_Record excerpts_
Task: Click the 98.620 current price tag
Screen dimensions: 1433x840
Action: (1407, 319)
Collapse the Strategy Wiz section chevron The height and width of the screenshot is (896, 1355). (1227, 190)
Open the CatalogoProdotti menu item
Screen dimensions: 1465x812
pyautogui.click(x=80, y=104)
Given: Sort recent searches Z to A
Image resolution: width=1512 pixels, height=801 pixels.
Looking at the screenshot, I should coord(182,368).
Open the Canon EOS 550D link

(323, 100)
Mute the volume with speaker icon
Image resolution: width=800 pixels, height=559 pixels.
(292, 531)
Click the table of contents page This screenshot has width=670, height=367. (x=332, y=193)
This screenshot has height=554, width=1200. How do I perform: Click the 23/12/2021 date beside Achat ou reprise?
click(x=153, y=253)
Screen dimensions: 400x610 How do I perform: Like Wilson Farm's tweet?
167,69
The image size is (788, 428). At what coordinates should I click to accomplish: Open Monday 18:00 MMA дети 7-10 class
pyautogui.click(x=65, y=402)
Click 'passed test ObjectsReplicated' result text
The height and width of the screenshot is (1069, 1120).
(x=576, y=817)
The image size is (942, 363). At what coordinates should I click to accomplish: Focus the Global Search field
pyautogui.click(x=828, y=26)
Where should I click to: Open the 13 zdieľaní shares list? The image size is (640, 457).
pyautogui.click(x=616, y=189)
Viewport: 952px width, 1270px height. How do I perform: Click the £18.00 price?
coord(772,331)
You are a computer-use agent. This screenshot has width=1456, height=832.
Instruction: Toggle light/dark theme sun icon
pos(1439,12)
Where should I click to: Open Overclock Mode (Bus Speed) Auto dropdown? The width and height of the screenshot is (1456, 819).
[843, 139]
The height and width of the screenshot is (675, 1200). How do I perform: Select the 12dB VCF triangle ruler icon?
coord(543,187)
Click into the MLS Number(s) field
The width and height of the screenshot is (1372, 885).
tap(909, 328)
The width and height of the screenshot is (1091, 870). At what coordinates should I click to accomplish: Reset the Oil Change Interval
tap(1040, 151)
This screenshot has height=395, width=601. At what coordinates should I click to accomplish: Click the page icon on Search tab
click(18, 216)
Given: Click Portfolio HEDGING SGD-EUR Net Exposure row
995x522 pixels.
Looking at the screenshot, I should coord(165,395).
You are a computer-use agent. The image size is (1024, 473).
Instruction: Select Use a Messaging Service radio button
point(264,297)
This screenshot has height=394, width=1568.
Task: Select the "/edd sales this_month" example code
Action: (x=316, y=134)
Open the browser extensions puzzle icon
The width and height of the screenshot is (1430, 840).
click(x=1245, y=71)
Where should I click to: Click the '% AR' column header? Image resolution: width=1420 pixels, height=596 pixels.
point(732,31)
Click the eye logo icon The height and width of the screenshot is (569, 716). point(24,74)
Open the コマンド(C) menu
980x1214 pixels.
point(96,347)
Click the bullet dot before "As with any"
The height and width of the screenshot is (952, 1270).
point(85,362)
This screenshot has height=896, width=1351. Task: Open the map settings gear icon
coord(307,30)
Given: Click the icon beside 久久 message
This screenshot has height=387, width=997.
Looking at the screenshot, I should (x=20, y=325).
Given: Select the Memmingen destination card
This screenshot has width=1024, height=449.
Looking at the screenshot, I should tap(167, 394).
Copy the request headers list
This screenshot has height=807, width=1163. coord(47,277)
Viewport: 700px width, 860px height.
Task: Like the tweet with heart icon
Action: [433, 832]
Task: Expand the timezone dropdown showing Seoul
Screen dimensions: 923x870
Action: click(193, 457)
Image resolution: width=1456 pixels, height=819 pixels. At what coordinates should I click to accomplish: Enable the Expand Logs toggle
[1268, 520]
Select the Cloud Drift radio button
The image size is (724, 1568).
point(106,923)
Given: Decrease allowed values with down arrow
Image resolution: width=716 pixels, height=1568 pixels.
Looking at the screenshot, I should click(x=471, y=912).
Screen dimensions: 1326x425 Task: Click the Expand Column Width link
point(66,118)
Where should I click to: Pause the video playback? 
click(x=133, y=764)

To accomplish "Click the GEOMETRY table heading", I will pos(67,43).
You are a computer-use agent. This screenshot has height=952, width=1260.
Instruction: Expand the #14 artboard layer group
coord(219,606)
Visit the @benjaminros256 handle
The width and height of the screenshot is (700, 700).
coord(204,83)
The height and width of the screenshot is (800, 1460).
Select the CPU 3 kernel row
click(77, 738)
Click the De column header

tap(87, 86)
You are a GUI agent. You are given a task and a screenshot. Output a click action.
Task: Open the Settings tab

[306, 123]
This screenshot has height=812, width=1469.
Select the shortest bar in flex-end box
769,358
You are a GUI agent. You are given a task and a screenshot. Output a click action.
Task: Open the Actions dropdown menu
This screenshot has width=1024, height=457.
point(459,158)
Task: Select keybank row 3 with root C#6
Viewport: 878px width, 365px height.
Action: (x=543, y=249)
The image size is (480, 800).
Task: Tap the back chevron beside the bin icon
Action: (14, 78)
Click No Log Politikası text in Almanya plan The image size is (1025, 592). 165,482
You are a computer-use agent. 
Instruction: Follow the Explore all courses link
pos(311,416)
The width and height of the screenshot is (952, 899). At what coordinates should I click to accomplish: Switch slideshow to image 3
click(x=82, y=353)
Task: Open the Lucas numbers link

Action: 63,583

_Task description_
Could you copy the data above word for word, starting at the line that contains "This screenshot has height=554, width=1200." and ending at the line that contains "coord(543,187)", with both of those lines included?

_Correct answer_
This screenshot has height=554, width=1200. How do I perform: Click the 23/12/2021 date beside Achat ou reprise?
click(x=153, y=253)
Screen dimensions: 400x610 How do I perform: Like Wilson Farm's tweet?
167,69
The image size is (788, 428). At what coordinates should I click to accomplish: Open Monday 18:00 MMA дети 7-10 class
pyautogui.click(x=65, y=402)
Click 'passed test ObjectsReplicated' result text
The height and width of the screenshot is (1069, 1120).
(x=576, y=817)
The image size is (942, 363). At what coordinates should I click to accomplish: Focus the Global Search field
pyautogui.click(x=828, y=26)
Where should I click to: Open the 13 zdieľaní shares list? The image size is (640, 457).
pyautogui.click(x=616, y=189)
Viewport: 952px width, 1270px height. How do I perform: Click the £18.00 price?
coord(772,331)
You are a computer-use agent. This screenshot has width=1456, height=832.
Instruction: Toggle light/dark theme sun icon
pos(1439,12)
Where should I click to: Open Overclock Mode (Bus Speed) Auto dropdown? The width and height of the screenshot is (1456, 819).
[843, 139]
The height and width of the screenshot is (675, 1200). How do I perform: Select the 12dB VCF triangle ruler icon?
coord(543,187)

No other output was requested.